Der deutsche Generalkonsul in Salzburg, Flüchtlinge und verschmutzte Teppiche (G-SIG: 12010939)

Veröffentlichung von Äußerungen des deutschen Generalkonsuls in Salzburg über das Verhalten von Flüchtlingen aus dem ehemaligen Jugoslawien im Generalkonsulat in der "Zeit" vom 10.7.1992, personelle Konsequenzen der Bundesregierung

Fraktion

PDS/LL

Ressort

Auswärtiges Amt

Datum

12.08.1992

Aktualisiert

26.07.2022

Deutscher BundestagDrucksache 12/306621.07.92

Der deutsche Generalkonsul in Salzburg, Flüchtlinge und verschmutzte Teppiche

der Abgeordneten Ulla Jelpke und der Gruppe der PDS/Linke Liste

Vorbemerkung

Daß sich der Ruf über die „häßlichen Deutschen" wieder festsetzt, dafür sorgt die Bundesregierung mit ihrer Politik der Fluchtverhinderung bezüglich der Menschen, die dem Bürgerkrieg im ehemaligen Jugoslawien entkommen wollen. Diese inhumane Politik wird noch gesteigert durch die kleinkrämerische und rassistische Politik der bundesdeutschen Bürokratie. Einen Ausbund an Menschenverachtung und Zynismus lieferte dabei der deutsche Generalkonsul in Salzburg. Die „ZEIT" weiß zu berichten: ,Zu dem schlechten Ruf trägt in Salzburg auch das Deutsche Generalkonsulat bei. Nur ein paar Meter von der berühmten Getreidegasse entfernt, wo deutsche Touristen an den Boutiquen und am Mozarthaus vorbeischlendern, bildet sich jeden Morgen eine Schlange von Flüchtlingen, die auf ein Visum hoffen. „Vor dem Ansturm war der Zustand der Vertretung noch repräsentativ", klagt Konsul Otakar Pitsch, „aber schauen Sie sich den Teppich im Warteraum an, der ist gerade sechs Wochen alt. Und erst das Treppenhaus, wo die Menschen stundenlang warten und sich anlehnen. Ich will nicht sagen, die Leute sind unsauber, die sind ja auf der Flucht vor dem Krieg. Aber soll ich das Treppenhaus alle vierzehn Tage neu streichen?"' (ZEIT, 10. Juli 1992).
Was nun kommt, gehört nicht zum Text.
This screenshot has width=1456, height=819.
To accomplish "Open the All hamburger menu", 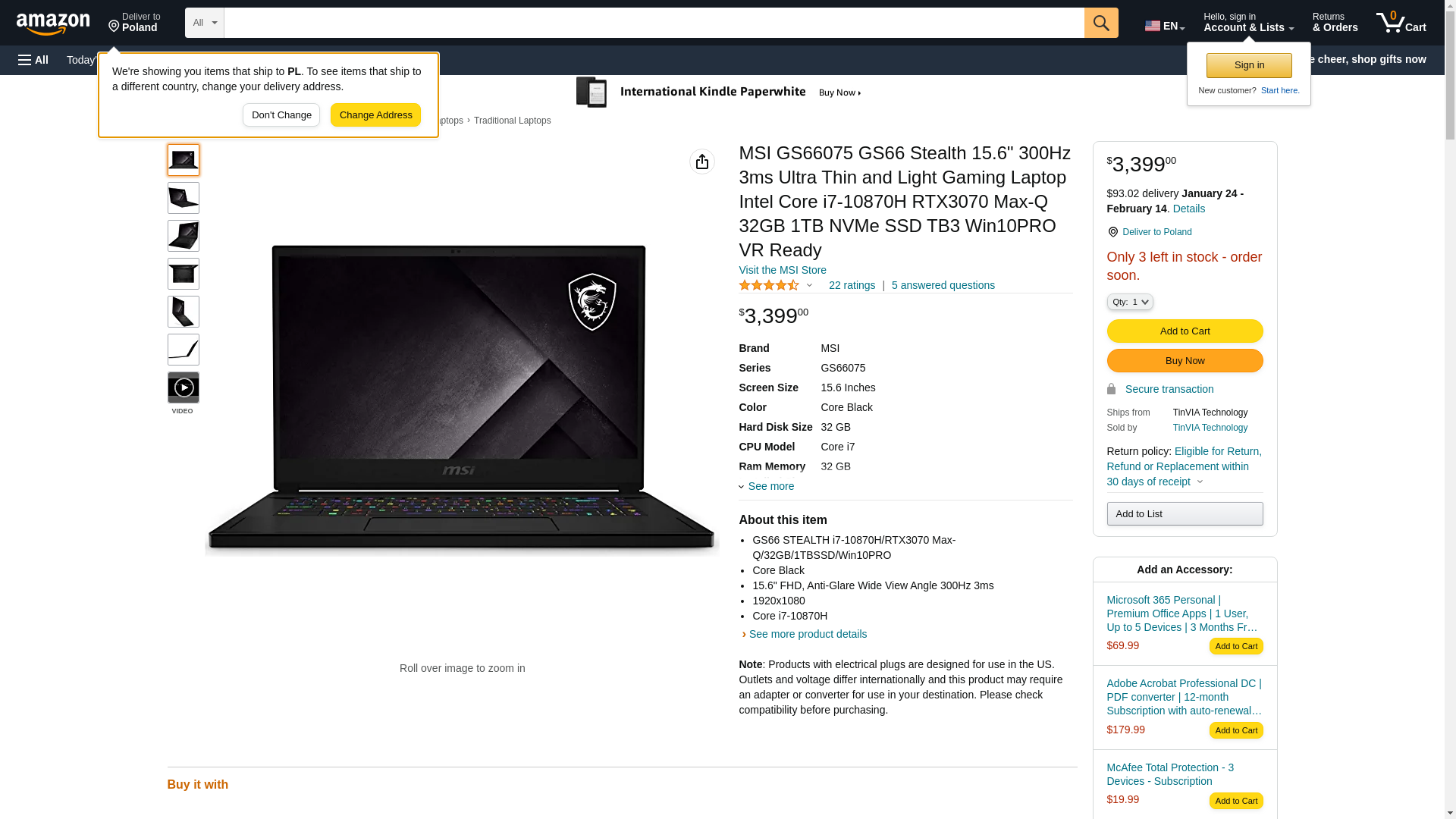I will pos(33,60).
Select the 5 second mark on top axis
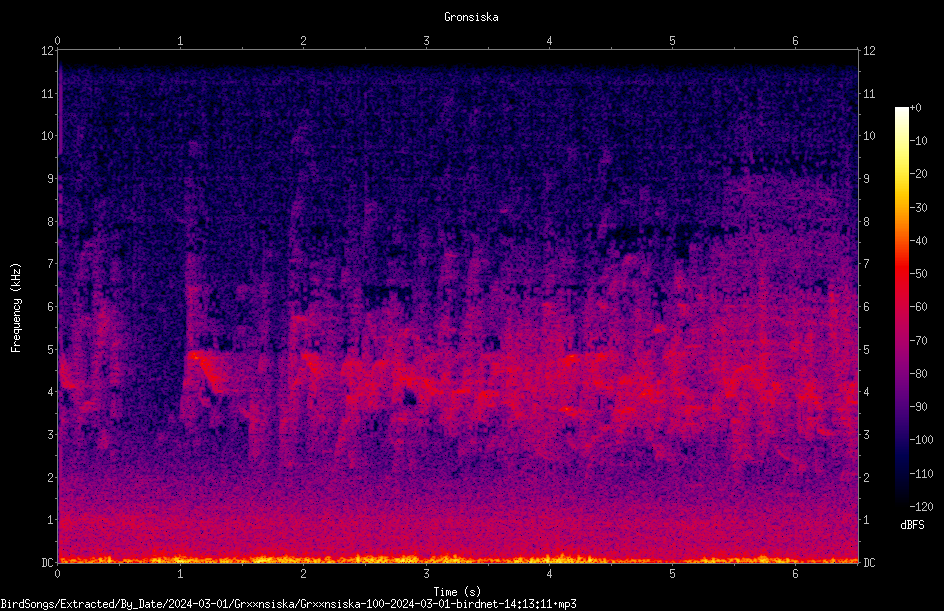 (672, 41)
Wir fragen die Bundesregierung:

Fragen4

1

Ist der Bundesregierung der Bericht in der „ZEIT" vom 10. Juli 1992 bekannt?

2

Ist der Bericht nach Kenntnis der Bundesregierung zutreffend?

3

Wie bewertet die Bundesregierung die Äußerungen?

4

Beabsichtigt die Bundesregierung personale Konsequenzen zu ziehen?